One night, after crying long into the hours of the morning, I came to the conclusion that I, Robert Watkins, could no longer pretend that being a homosexual was not sewn into my heart. It was with this realisation that I knew that any ‘God’ should he exist, could not possibly expect me to live a lie. ‘He’, if ‘he’ existed had created me as a homosexual male. And it was illogical to think that he would then curse me with a sinful existence. It was at this point I knew it was all a lie.

What leads a man to think his family must choose between God and their Son/Brother?

You think it’s about the sex, don’t you? Driven by base desires, one young man chooses his sexual desires over family ties.

It is not about the sex.

It had NEVER been about the sex.

It is not about the sex.

The thought of putting my family in such a position makes me physically ill. I am later to hear that my mother did not leave the house or speak to anyone for weeks after my shock split from the church.

Sex could never be the driving force behind such a wrenching ‘betrayal’ of my family and their ‘righteous standards’.

There was a motivating factor. To admit to it seems self serving. In a way, I guess it is.  It doesn’t remove the fact I was out of options.

You see my motivating factor was simple – Of a morning, when I woke up, I would go to the bathroom and brush my teeth. A simple mundane task, the ritual of oral hygiene. As I brushed those teeth, I needed to look at myself in the mirror.

Here’s the clincher:

I didn’t know the man who looked back.

The stranger who brushed his teeth with me each morning was not the man I was inside.

I was not unaware of how this would proceed. I did not step blindly past the barrier, and expect some sort of invisible protection. I knew I was going on alone.

I see organizations such as PFLAG (Parents, Families and Friends Of Lesbians And Gays) and I ache. It is impossible to explain, but I am envious of those with such support from their families. I begrudge them that ease. This is petty, and unworthy. Everyone deserves a family bond that withstands all manner of adversity.

Should God be divisive, a stumbling block, a hidden catch to the family unit he supposedly created?

I grew up a fundamental Christian. I was not a blind follower. I earnestly loved the principles of my faith. As a Jehovah’s Witness I studiously endeavoured to be the finest servant of God I could be.

I am ashamed to admit that I followed their laws of Christian purity, and shunned all those who had accepted the faith and then turned their back on it.

That is my hypocritical stain.

Just as I have now been excommunicated for my rejection of their beliefs, I have historically turned my back on friends or family whom have taken the same stance.

Grant me forgiveness, those I have wronged.

I understand now the pain of that silence.

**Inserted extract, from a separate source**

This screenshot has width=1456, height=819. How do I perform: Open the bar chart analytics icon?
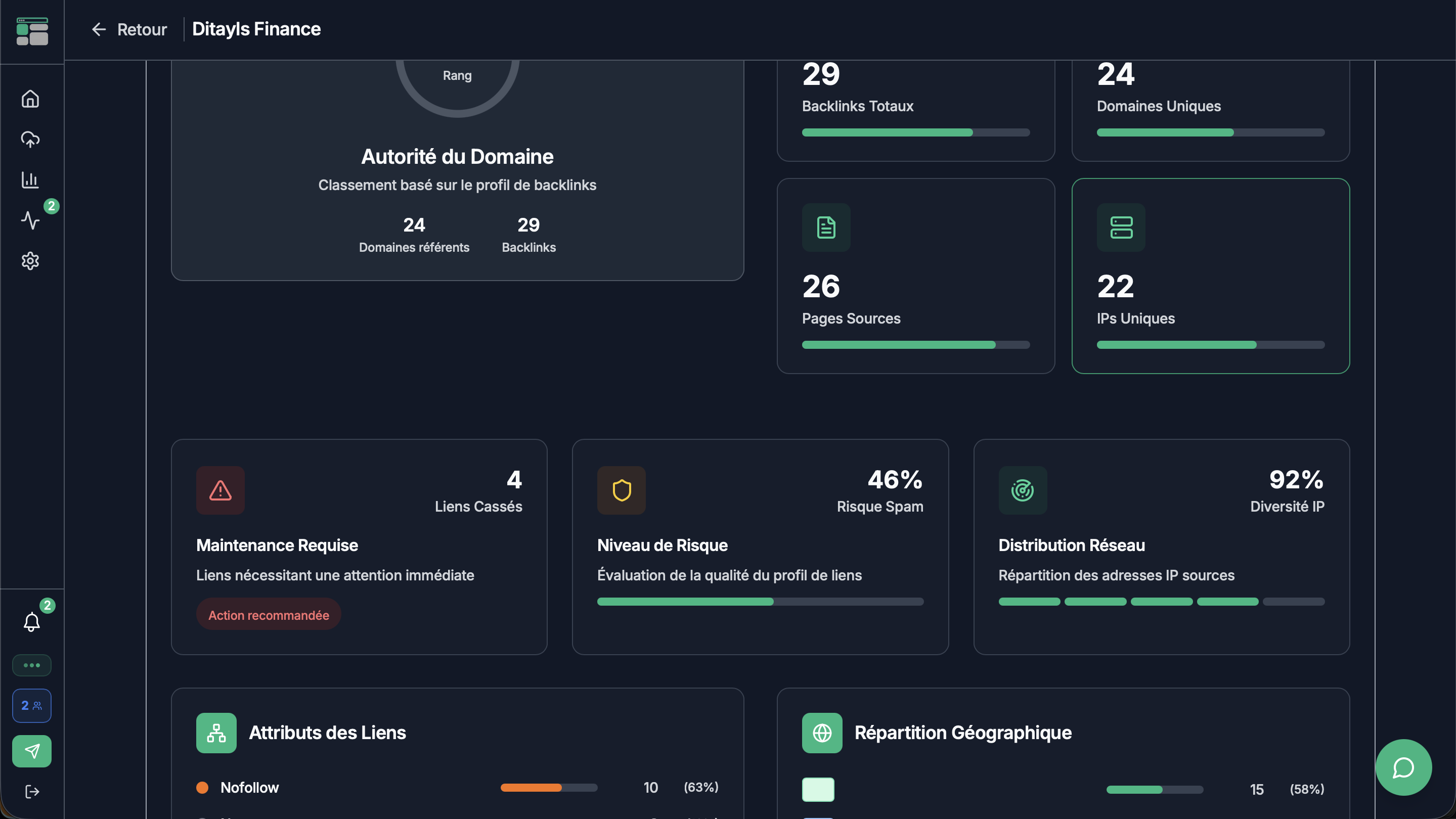pos(30,179)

I am so proud of having left behind the cult that is Jehovah’s Witnesses. While everyday I struggle with the idea that I am not fit to be a part of my own family, I grow ever stronger. I would never return to that religion, or that life. I am proud of who I am, and outspokenly so. I have found a beautiful core of friends. Perhaps some day I will write more here of my life, and what it has meant to leave the people I loved for the sake of my own sanity and because I do not believe they have any concept of ‘truth’, despite what they have been taught, and despite what they continue to try to teach others.

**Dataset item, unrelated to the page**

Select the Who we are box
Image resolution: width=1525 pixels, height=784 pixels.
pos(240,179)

I am ever grateful to the online community of ex JW survivors, and am always amazed at their strength and compassion for others. They fuel my own drive to continue to be the person I am supposed to be, and I will forever be in their debt. Together we will become the people we are supposed to be, and lead the lives we are entitled to. Life is not fairytale, but we have the right to make it one.